Metadata tables are listed below with a brief description of each:

Variable Level Metadata

tblVariables links the data tables to the metadata through the column [Table_Name]. Columns with an _ID suffix are linked to other metadata tables. For example, Dataset level information in tblDatasets in linked through [Dataset_ID]. Each data variable in a dataset has a row in this table, containing the following columns:

ID
DB
Dataset_ID
Table_Name
Short_Name
Long_Name
Unit
Temporal_Res_ID
Spatial_Res_ID
Temporal_Coverage_Begin
Temporal_Coverage_End
Lat_Coverage_Begin
Lat_Coverage_End
Lon_Coverage_Begin
Lon_Coverage_End
Grid_Mapping
Make_ID
Sensor_ID
Process_ID
Study_Domain_ID
Comment
Visualize
Data_Type
Org_ID
Conversion_Coefficient
Has_Depth

tblOrganism contains the organism name and the Organism_ID connects to Org_ID in tblVariables for a variable describing organism abundance. Additional tables related to the organism identification project are: tblOrgTaxon, tblOrgTrophic_Level, tblOrgSubtrophics, tblOrgTrophics, tblOrgSize_Image_Bigelow, tblOrgFunctional_Group_WORMS, tblOrgParaphyletic_Group_WORMS, tblOrgUnicellularity_WORMS. Details on the project can be found in Jira Epic 8 (https://simonscmap.atlassian.net/browse/CMAP-8)

tblKeywords contains user submitted keywords used in the searching of a variable. tblKeywords contains an ID column, where each value which corresponds to a unique variable entry in tblVariables.

var_ID
keywords

tblTemporal_Resolution, tblSpatial_Resolution, tblMake, tblSensor, tblProcess_Stages, and tblStudy_Domains are all variable level tables that contain links between the ID’s in tblVariables and their respective tables.

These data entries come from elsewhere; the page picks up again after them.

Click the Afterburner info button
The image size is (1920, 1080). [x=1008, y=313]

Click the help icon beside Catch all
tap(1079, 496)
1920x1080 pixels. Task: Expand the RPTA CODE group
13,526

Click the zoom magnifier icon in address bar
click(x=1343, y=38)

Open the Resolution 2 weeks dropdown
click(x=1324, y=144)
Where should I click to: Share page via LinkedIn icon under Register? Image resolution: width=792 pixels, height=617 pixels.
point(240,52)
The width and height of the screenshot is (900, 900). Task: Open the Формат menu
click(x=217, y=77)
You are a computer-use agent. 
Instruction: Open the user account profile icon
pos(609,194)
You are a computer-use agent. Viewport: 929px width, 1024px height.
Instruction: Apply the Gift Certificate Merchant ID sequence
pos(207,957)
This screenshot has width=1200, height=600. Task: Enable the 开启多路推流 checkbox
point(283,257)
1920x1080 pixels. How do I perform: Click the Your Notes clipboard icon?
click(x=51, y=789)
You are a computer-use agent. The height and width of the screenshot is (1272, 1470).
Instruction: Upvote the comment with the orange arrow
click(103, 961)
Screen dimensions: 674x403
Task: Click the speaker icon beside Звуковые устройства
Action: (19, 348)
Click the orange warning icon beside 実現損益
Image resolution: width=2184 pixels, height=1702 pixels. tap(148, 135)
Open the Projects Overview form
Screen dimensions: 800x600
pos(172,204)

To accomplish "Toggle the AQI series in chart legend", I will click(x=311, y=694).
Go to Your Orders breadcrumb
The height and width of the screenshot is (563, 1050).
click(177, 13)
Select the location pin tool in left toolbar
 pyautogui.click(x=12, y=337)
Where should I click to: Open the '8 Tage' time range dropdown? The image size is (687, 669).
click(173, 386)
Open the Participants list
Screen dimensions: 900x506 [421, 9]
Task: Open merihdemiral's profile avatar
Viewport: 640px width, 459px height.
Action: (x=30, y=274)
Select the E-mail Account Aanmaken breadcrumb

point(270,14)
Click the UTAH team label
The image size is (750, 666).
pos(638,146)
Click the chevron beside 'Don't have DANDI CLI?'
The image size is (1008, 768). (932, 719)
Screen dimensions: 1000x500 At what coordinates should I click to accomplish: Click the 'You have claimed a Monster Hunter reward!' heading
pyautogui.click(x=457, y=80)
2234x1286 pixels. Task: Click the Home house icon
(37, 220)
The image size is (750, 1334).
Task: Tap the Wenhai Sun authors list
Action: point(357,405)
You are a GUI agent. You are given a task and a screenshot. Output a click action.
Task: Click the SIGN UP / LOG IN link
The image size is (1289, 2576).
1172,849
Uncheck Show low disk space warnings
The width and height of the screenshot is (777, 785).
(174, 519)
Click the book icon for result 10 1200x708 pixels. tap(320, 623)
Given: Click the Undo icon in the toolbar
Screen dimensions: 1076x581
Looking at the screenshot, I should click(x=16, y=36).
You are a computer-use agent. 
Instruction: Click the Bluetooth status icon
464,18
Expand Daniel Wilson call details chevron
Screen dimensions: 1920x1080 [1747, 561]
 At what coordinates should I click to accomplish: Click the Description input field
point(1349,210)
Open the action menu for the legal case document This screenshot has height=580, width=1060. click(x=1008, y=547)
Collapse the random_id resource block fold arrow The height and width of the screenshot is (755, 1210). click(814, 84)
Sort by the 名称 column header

tblVariables_JSON_Metadata contains additional variable metadata that is unstructured to allow users to include any information that does not fall within the information in tblVariables.

For details on the unstructured metadata project see Jira the following tickets: (https://simonscmap.atlassian.net/browse/CMAP-563, https://simonscmap.atlassian.net/browse/CMAP-572). Each unstructured metadata object includes a value array and a description array. Values and descriptions are always arrays, even if empty or single values. Also, these arrays must always have identical lengths, even if descriptions are empty strings. Descriptions are meant to be human readable, short descriptions akin to alt-text for an image online. A single variable may have multiple entries in tblVariables_JSON_Metadata. An example of a variable-level unstructured metadata is:

{"cruise_names":{"values":["PS71"],"descriptions":["Operators Cruise Name"]},"meta_links":{"values":["https://www.bodc.ac.uk/data/documents/nodb/285421/"],"descriptions":["BODC documentation link"]}}

Note

As of September 2023 the only dataset with unstructured metadata is Geotraces Seawater IDP2021v2. Argo Core and Argo BGC are both good candidates for including unstructured metadata.

Dataset Level Metadata

tblDatasets contains dataset level information and has links to tblVariables as well as links to cruise and region level information.

ID
DB
Dataset_Name
Dataset_Long_Name
Variables
Data_Source
Distributor
Description
Climatology
Acknowledgement
Doc_URL
Icon_URL
Contact_Email
Dataset_Version
Dataset_Release_Date
Dataset_History

tblDataset_References holds references associated with the dataset, typically a DOI, paper citation, or website. References that are true DOIs with data frozen in time are linked by Reference_ID to tblDataset_DOI_Download. This table is used for automating the download of DOI data (DOI_Download_Link) and includes a flag for whether the DOI download is the CMAP template used for submission via the validator (CMAP_Format)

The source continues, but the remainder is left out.